■ Exercise instructions:
Could you reproduce the material word for word, from the line with "At what (x,y)" up to and including the line with "Looking at the", and nothing else?

■ Supplied material:
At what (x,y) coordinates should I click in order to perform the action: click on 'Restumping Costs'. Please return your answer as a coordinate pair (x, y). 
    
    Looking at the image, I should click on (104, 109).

--

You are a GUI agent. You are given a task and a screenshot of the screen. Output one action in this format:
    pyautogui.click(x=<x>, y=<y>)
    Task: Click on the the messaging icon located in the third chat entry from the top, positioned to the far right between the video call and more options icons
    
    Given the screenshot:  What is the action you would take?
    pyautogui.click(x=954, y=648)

■ Expected answer:
At what (x,y) coordinates should I click in order to perform the action: click on 'Restumping Costs'. Please return your answer as a coordinate pair (x, y). 
    
    Looking at the image, I should click on (104, 109).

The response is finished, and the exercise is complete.